(Pixel coordinate grounding data)
::::

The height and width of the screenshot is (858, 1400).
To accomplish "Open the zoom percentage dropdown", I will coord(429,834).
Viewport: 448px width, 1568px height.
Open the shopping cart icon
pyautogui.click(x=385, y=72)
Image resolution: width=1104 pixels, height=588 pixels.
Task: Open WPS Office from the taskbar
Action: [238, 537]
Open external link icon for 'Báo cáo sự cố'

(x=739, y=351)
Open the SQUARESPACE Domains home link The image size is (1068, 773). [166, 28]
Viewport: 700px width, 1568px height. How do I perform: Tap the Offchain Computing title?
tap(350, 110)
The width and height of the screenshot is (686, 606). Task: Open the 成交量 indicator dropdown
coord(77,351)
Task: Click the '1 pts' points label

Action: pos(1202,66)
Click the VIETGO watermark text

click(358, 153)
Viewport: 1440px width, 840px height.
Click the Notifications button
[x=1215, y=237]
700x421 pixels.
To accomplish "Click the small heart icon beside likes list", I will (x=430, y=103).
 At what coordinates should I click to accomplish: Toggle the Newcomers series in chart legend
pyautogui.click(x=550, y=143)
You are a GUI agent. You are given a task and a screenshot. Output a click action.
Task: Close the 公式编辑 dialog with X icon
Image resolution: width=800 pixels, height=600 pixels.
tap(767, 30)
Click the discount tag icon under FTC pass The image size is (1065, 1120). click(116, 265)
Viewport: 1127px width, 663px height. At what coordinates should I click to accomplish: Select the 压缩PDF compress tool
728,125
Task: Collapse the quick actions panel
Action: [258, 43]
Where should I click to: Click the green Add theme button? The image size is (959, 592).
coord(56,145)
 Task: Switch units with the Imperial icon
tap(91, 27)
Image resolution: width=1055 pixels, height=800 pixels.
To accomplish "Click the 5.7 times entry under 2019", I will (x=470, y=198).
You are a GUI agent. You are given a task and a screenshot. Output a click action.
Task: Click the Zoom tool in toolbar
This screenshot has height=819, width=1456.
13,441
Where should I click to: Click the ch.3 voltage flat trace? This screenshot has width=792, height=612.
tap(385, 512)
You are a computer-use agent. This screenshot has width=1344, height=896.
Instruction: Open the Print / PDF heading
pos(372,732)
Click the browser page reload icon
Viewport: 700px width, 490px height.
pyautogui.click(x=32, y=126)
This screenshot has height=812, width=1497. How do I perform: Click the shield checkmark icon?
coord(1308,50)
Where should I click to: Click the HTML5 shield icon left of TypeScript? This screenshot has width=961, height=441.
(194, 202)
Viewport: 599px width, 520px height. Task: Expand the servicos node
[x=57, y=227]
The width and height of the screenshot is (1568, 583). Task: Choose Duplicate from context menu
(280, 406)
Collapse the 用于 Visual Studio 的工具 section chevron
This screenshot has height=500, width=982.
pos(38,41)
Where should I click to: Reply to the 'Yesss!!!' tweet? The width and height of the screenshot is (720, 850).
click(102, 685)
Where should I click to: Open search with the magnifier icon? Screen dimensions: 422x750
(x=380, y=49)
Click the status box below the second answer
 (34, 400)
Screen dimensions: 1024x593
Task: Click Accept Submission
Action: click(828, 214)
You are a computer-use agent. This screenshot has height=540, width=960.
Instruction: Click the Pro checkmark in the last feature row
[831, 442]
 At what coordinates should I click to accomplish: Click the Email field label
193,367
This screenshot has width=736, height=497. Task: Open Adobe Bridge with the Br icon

::::

→ **Problem details**:
Which lines of the entries above contain the word "computer"? Copy each of them.

→ **Written reply**:
You are a computer-use agent. This screenshot has width=1344, height=896.
You are a computer-use agent. This screenshot has height=540, width=960.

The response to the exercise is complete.